Dalam pernyataan resmi yang dirilis oleh Kremlin pada hari Senin 9 Maret 2026, Presiden Putin menekankan bahwa tugas yang diemban Mojtaba saat ini sangat krusial di tengah meningkatnya ketegangan geopolitik di kawasan tersebut.
"Kini, saat Iran menghadapi agresi bersenjata, tugas Anda di jabatan tinggi ini niscaya menuntut keberanian dan dedikasi yang besar. Saya yakin Anda akan melanjutkan perjuangan ayah Anda dengan terhormat dan menyatukan rakyat Iran dalam menghadapi cobaan berat ini," ujar Putin.
Kemitraan Strategis yang Tak Tergoyahkan
Rusia menegaskan komitmennya untuk tetap menjadi mitra strategis bagi Republik Islam tersebut. Putin menyatakan solidaritas penuh terhadap sekutunya dan menyebut hubungan kedua negara akan tetap solid meskipun terjadi transisi kepemimpinan.
"Rusia telah dan akan terus menjadi mitra yang dapat diandalkan bagi Republik Islam Iran," tambah Putin dalam pernyataan tersebut.
Media pemerintah Iran mengumumkan pada Senin pagi bahwa Mojtaba Khamenei, ulama berusia 56 tahun, telah terpilih sebagai penerus takhta kepemimpinan tertinggi.
Langkah ini segera mendapat dukungan dari Korps Garda Revolusi Islam (IRGC) yang menyatakan kesetiaan mereka.
Presiden Iran, Masoud Pezeshkian, turut memberikan apresiasi atas penunjukan tersebut, dengan menyebutnya sebagai simbol persatuan nasional bagi bangsa Iran.
Transisi kekuasaan ini terjadi di bawah bayang-bayang konflik terbuka. Ayatollah Ali Khamenei tewas pada 28 Februari setelah serangan udara besar-besaran yang diluncurkan oleh Amerika Serikat dan Israel terhadap kompleks bangunannya di Teheran.
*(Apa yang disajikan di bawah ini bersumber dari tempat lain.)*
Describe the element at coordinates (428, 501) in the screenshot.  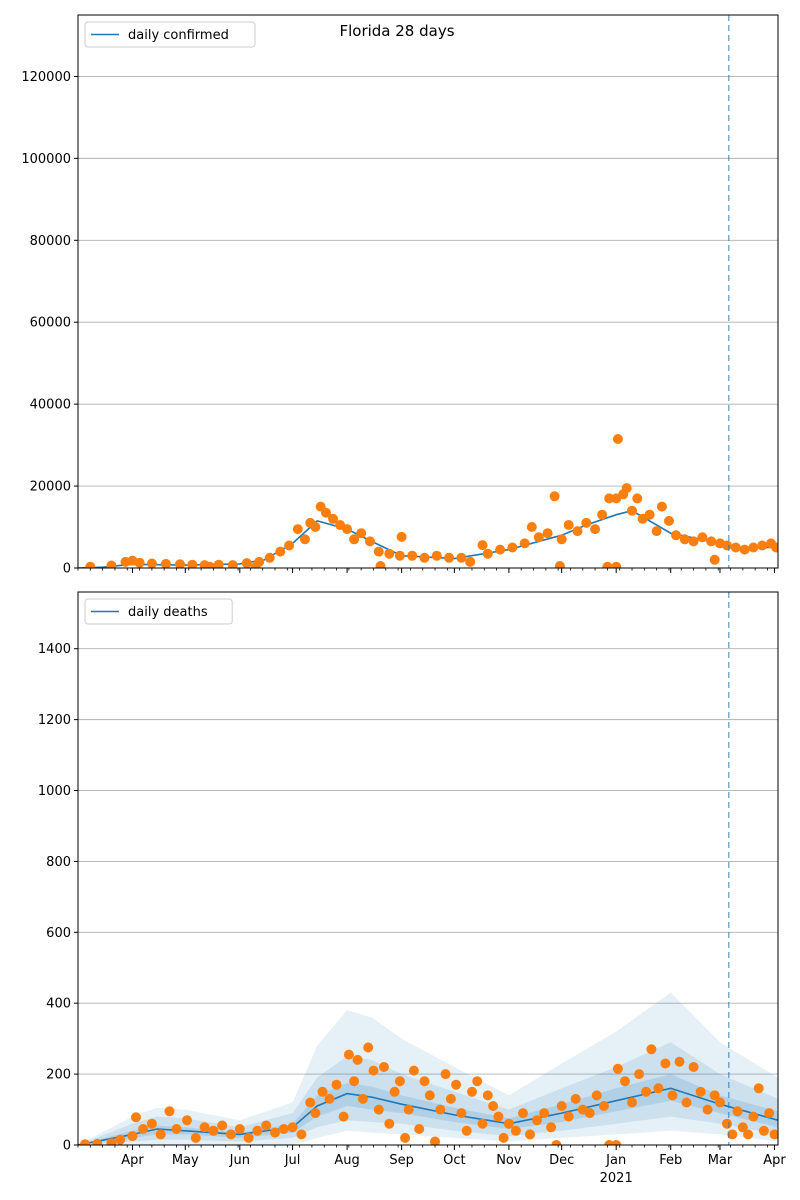
I see `plot-area` at that location.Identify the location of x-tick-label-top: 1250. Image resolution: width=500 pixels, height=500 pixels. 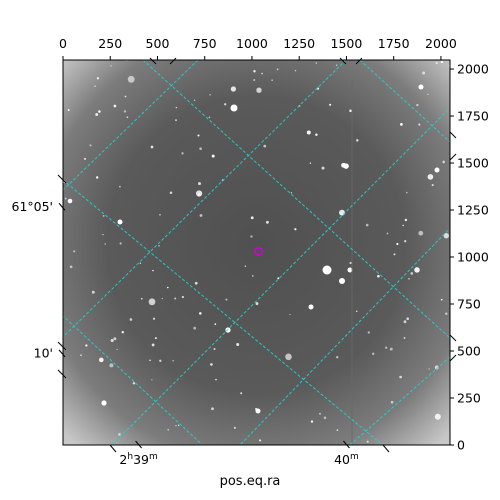
(299, 44).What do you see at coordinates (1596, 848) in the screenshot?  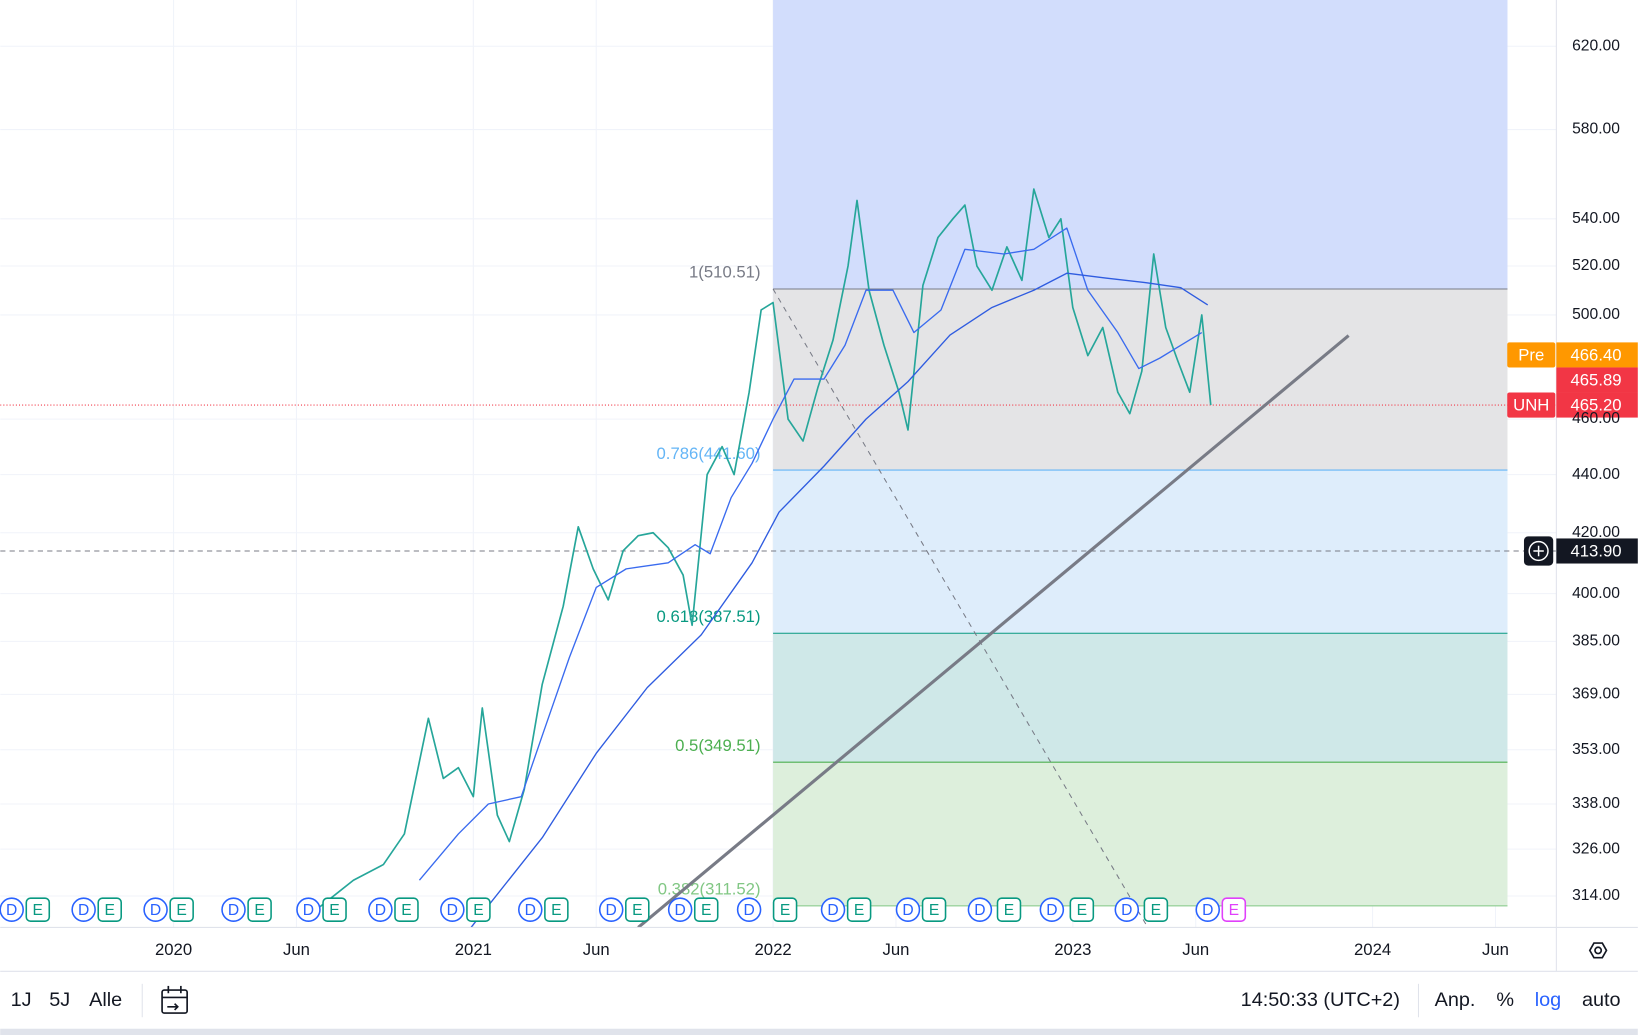 I see `y-tick-label: 326.00` at bounding box center [1596, 848].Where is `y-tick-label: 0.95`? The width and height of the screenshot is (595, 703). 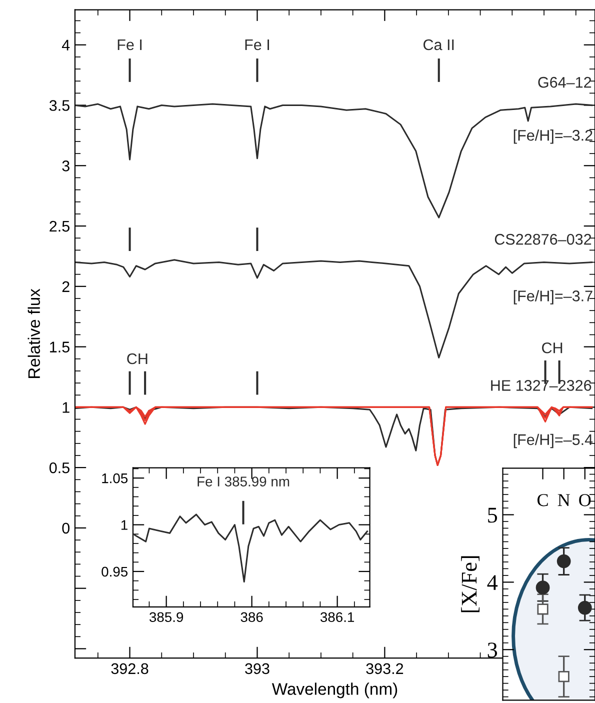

Reaksi Kontras dari Gedung Putih
Berbeda dengan respons dari Moskow, sikap Amerika Serikat cenderung skeptis. Presiden AS Donald Trump sebelumnya menyatakan niatnya untuk terlibat secara personal dalam menentukan arah kepemimpinan Iran ke depan.
Dalam wawancaranya dengan ABC News pada hari Minggu, Trump memperingatkan bahwa pemimpin baru Iran "tidak akan bertahan lama" tanpa adanya persetujuan atau kompromi dengan pihak Amerika Serikat.
Laporan dari Fox News juga mengindikasikan bahwa Washington merasa keberatan dengan terpilihnya Mojtaba sebagai suksesor.
Situasi di Teheran kini menjadi pusat perhatian dunia, saat kepemimpinan baru harus menavigasi ancaman eksternal sembari mempertahankan stabilitas dalam negeri dengan dukungan dari mitra internasional seperti Rusia.